31 maio 2024

Voo alto

Documento assinado pelos dois países revela uma postura diplomática distante de uma política externa de Estado, pois os coloca claramente ao lado da Rússia. Defesa do interesse nacional aconselha a independência e a equidistância de blocos e alinhamentos automáticos

Os presidentes do Brasil, Luiz Inácio Lula da Silva, e da China, Xi Jinping, durante evento do Brics na África do Sul (Foto: Ricardo Stuckert/PR)

Na semana passada, Brasil e China assinaram comunicado em que tornaram público entendimentos sobre uma resolução política para a crise na Ucrânia. O documento é resultado de uma política externa com forte influência ideológica e partidária, não de uma política de Estado, visto que claramente os dois países se colocam do lado da Rússia.

Os itens principais do anúncio tratam da desescalada da crise baseada em três princípios: não expansão do campo de batalha, não escalada dos combates e não inflamação da situação por qualquer parte.

Nesse contexto, o comunicado rejeita o uso de armas de destruição em massa, em particular armas nucleares, químicas e biológicas, defende que todos os esforços possíveis devem ser feitos para prevenir a proliferação nuclear e evitar uma crise nuclear.
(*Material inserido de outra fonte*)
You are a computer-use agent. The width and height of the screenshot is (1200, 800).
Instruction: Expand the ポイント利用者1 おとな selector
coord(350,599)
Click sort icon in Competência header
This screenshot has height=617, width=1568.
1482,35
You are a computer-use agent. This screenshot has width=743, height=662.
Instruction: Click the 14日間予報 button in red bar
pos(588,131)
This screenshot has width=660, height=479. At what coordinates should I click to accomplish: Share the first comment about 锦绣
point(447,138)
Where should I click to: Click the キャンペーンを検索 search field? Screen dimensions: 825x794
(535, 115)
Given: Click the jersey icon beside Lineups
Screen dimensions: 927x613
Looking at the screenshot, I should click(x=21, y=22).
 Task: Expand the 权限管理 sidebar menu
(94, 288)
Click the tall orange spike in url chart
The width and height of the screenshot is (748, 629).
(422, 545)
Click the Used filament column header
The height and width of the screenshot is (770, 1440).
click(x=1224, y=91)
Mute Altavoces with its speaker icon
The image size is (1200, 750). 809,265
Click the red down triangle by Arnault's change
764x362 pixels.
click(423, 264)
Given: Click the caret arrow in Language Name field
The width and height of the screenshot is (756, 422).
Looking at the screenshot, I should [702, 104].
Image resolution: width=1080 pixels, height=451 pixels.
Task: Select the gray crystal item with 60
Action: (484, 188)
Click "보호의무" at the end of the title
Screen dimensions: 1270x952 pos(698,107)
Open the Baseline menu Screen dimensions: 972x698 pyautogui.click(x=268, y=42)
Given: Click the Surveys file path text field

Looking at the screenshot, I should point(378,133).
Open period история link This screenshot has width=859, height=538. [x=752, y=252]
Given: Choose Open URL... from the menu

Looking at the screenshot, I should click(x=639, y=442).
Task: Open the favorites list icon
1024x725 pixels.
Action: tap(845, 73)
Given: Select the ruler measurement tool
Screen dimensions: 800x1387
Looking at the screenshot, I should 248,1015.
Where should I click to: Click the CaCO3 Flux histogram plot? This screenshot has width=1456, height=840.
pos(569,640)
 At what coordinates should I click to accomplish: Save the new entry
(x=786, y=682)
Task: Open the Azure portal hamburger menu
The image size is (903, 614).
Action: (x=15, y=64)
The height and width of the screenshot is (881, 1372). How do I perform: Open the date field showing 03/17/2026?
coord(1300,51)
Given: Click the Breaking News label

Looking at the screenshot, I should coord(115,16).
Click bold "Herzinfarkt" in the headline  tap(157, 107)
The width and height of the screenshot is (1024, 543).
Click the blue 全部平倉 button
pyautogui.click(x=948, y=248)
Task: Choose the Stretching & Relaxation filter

Levando em conta o que ocorre em Gaza, nos ataques de Israel ao Hamas, e fazendo uma concessão política, em crítica indireta à Rússia, os dois países pedem que ataques a civis ou instalações civis devem ser evitados, e a população civil, incluindo mulheres, crianças e prisioneiros de guerra, deve ser protegida. As duas partes apoiam a troca de prisioneiros de guerra entre os países envolvidos no conflito.

Brasil e China apoiam uma conferência internacional de paz realizada em um momento apropriado, desde que seja reconhecida tanto pela Rússia quanto pela Ucrânia, com participação igualitária de todas as partes relevantes’

Em referência indireta à conferência na Suíça para discutir a crise na Ucrânia, Brasil e China apoiam uma conferência internacional de paz realizada em um momento apropriado, desde que seja reconhecida tanto pela Rússia quanto pela Ucrânia, com participação igualitária de todas as partes relevantes, além de uma discussão justa de todos os planos de paz. O ministro do exterior russo, Sergei Lavrov, pediu publicamente que os países do Sul Global não compareçam à reunião em vista do não convite a Moscou.

As duas partes, finalmente, convidam os membros da comunidade internacional a apoiar e endossar esses entendimentos comuns e a desempenhar, conjuntamente, um papel construtivo em favor da desescalada da situação e da promoção de conversações de paz.

Na ausência de uma ideia clara do Brasil sobre a parceria estratégica com a China, cabe perguntar se é oportuno desviar a atenção da agenda bilateral prioritária para uma questão que os dois países terão dificuldade em influenciar por razões diferentes. A China, por já apoiar econômica e militarmente a Rússia, evita manifestação direta de apoio, e o Brasil porque não tem excedente de poder. 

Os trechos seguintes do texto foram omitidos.